Task instructions -> Would you retype the records below exactly as they appear?

==== Data records ====

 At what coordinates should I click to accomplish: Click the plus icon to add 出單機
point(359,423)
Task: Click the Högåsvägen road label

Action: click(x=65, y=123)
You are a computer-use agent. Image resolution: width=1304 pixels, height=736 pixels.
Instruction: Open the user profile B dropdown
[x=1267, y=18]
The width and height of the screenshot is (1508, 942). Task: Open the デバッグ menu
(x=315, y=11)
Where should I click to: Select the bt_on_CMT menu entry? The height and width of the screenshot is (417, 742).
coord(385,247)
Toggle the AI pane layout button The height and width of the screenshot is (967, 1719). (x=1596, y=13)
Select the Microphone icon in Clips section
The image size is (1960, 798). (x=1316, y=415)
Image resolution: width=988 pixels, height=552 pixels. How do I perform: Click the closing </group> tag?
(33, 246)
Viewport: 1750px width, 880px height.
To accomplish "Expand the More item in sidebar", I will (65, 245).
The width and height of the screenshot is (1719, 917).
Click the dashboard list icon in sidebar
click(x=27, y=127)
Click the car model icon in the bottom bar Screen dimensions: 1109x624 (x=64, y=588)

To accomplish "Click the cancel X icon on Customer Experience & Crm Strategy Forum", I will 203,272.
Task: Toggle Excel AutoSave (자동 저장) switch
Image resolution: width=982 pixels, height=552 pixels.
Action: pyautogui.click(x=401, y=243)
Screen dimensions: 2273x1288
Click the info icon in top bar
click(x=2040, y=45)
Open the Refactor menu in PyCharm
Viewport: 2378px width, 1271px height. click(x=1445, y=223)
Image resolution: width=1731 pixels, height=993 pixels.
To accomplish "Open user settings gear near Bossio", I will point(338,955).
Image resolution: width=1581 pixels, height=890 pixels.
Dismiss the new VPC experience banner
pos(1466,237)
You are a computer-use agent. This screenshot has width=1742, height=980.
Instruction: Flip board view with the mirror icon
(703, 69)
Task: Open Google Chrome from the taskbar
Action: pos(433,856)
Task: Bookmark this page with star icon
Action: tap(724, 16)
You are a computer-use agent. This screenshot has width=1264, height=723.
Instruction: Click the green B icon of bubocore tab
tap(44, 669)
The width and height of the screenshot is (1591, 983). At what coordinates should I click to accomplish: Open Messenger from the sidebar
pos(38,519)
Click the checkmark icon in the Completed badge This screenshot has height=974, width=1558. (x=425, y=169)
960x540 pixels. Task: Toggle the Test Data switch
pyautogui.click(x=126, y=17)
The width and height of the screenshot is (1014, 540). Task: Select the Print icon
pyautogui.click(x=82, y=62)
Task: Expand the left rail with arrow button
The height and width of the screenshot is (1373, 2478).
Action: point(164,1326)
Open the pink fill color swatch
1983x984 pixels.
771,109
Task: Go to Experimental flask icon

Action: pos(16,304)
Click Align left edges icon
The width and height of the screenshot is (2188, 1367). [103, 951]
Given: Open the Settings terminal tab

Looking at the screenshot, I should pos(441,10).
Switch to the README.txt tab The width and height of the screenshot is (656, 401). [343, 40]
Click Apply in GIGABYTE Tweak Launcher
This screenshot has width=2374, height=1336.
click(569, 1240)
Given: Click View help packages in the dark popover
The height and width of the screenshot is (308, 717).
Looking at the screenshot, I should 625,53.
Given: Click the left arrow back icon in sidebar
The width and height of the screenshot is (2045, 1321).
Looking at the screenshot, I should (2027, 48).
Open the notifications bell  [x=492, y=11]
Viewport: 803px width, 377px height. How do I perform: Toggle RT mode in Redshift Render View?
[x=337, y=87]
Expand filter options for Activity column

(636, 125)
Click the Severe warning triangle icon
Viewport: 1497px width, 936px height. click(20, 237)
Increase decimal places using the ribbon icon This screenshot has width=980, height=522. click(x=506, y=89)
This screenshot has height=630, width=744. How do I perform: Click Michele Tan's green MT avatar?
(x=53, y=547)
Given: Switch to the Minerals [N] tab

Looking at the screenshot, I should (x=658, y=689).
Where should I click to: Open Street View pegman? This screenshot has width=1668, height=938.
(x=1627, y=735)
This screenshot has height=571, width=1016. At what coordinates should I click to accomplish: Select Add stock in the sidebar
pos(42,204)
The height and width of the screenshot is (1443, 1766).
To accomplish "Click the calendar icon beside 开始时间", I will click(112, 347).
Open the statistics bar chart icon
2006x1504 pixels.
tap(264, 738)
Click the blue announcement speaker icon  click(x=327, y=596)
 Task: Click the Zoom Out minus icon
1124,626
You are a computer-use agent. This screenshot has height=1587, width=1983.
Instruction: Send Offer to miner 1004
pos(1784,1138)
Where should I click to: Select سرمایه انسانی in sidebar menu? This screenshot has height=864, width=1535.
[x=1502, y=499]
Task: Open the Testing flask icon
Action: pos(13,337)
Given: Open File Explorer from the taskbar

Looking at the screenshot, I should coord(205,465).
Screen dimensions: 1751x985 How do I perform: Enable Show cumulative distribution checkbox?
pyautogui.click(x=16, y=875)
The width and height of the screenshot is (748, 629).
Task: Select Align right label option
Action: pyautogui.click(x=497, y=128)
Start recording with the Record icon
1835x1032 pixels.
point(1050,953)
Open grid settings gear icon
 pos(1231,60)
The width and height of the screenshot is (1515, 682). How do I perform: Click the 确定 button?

====

Answer box ->
 At what coordinates should I click to accomplish: Click the plus icon to add 出單機
point(359,423)
Task: Click the Högåsvägen road label

Action: click(x=65, y=123)
You are a computer-use agent. Image resolution: width=1304 pixels, height=736 pixels.
Instruction: Open the user profile B dropdown
[x=1267, y=18]
The width and height of the screenshot is (1508, 942). Task: Open the デバッグ menu
(x=315, y=11)
Where should I click to: Select the bt_on_CMT menu entry? The height and width of the screenshot is (417, 742).
coord(385,247)
Toggle the AI pane layout button The height and width of the screenshot is (967, 1719). (x=1596, y=13)
Select the Microphone icon in Clips section
The image size is (1960, 798). (x=1316, y=415)
Image resolution: width=988 pixels, height=552 pixels. How do I perform: Click the closing </group> tag?
(33, 246)
Viewport: 1750px width, 880px height.
To accomplish "Expand the More item in sidebar", I will (65, 245).
The width and height of the screenshot is (1719, 917).
Click the dashboard list icon in sidebar
click(x=27, y=127)
Click the car model icon in the bottom bar Screen dimensions: 1109x624 (x=64, y=588)

To accomplish "Click the cancel X icon on Customer Experience & Crm Strategy Forum", I will 203,272.
Task: Toggle Excel AutoSave (자동 저장) switch
Image resolution: width=982 pixels, height=552 pixels.
Action: pyautogui.click(x=401, y=243)
Screen dimensions: 2273x1288
Click the info icon in top bar
click(x=2040, y=45)
Open the Refactor menu in PyCharm
Viewport: 2378px width, 1271px height. click(x=1445, y=223)
Image resolution: width=1731 pixels, height=993 pixels.
To accomplish "Open user settings gear near Bossio", I will point(338,955).
Image resolution: width=1581 pixels, height=890 pixels.
Dismiss the new VPC experience banner
pos(1466,237)
You are a computer-use agent. This screenshot has width=1742, height=980.
Instruction: Flip board view with the mirror icon
(703, 69)
Task: Open Google Chrome from the taskbar
Action: pos(433,856)
Task: Bookmark this page with star icon
Action: tap(724, 16)
You are a computer-use agent. This screenshot has width=1264, height=723.
Instruction: Click the green B icon of bubocore tab
tap(44, 669)
The width and height of the screenshot is (1591, 983). At what coordinates should I click to accomplish: Open Messenger from the sidebar
pos(38,519)
Click the checkmark icon in the Completed badge This screenshot has height=974, width=1558. (x=425, y=169)
960x540 pixels. Task: Toggle the Test Data switch
pyautogui.click(x=126, y=17)
The width and height of the screenshot is (1014, 540). Task: Select the Print icon
pyautogui.click(x=82, y=62)
Task: Expand the left rail with arrow button
The height and width of the screenshot is (1373, 2478).
Action: point(164,1326)
Open the pink fill color swatch
1983x984 pixels.
771,109
Task: Go to Experimental flask icon

Action: pos(16,304)
Click Align left edges icon
The width and height of the screenshot is (2188, 1367). [103, 951]
Given: Open the Settings terminal tab

Looking at the screenshot, I should pos(441,10).
Switch to the README.txt tab The width and height of the screenshot is (656, 401). [343, 40]
Click Apply in GIGABYTE Tweak Launcher
This screenshot has width=2374, height=1336.
click(569, 1240)
Given: Click View help packages in the dark popover
The height and width of the screenshot is (308, 717).
Looking at the screenshot, I should 625,53.
Given: Click the left arrow back icon in sidebar
The width and height of the screenshot is (2045, 1321).
Looking at the screenshot, I should (2027, 48).
Open the notifications bell  [x=492, y=11]
Viewport: 803px width, 377px height. How do I perform: Toggle RT mode in Redshift Render View?
[x=337, y=87]
Expand filter options for Activity column

(636, 125)
Click the Severe warning triangle icon
Viewport: 1497px width, 936px height. click(20, 237)
Increase decimal places using the ribbon icon This screenshot has width=980, height=522. click(x=506, y=89)
This screenshot has height=630, width=744. How do I perform: Click Michele Tan's green MT avatar?
(x=53, y=547)
Given: Switch to the Minerals [N] tab

Looking at the screenshot, I should (x=658, y=689).
Where should I click to: Open Street View pegman? This screenshot has width=1668, height=938.
(x=1627, y=735)
This screenshot has height=571, width=1016. At what coordinates should I click to accomplish: Select Add stock in the sidebar
pos(42,204)
The height and width of the screenshot is (1443, 1766).
To accomplish "Click the calendar icon beside 开始时间", I will click(112, 347).
Open the statistics bar chart icon
2006x1504 pixels.
tap(264, 738)
Click the blue announcement speaker icon  click(x=327, y=596)
 Task: Click the Zoom Out minus icon
1124,626
You are a computer-use agent. This screenshot has height=1587, width=1983.
Instruction: Send Offer to miner 1004
pos(1784,1138)
Where should I click to: Select سرمایه انسانی in sidebar menu? This screenshot has height=864, width=1535.
[x=1502, y=499]
Task: Open the Testing flask icon
Action: pos(13,337)
Given: Open File Explorer from the taskbar

Looking at the screenshot, I should coord(205,465).
Screen dimensions: 1751x985 How do I perform: Enable Show cumulative distribution checkbox?
pyautogui.click(x=16, y=875)
The width and height of the screenshot is (748, 629).
Task: Select Align right label option
Action: pyautogui.click(x=497, y=128)
Start recording with the Record icon
1835x1032 pixels.
point(1050,953)
Open grid settings gear icon
 pos(1231,60)
The width and height of the screenshot is (1515, 682). How do I perform: Click the 确定 button?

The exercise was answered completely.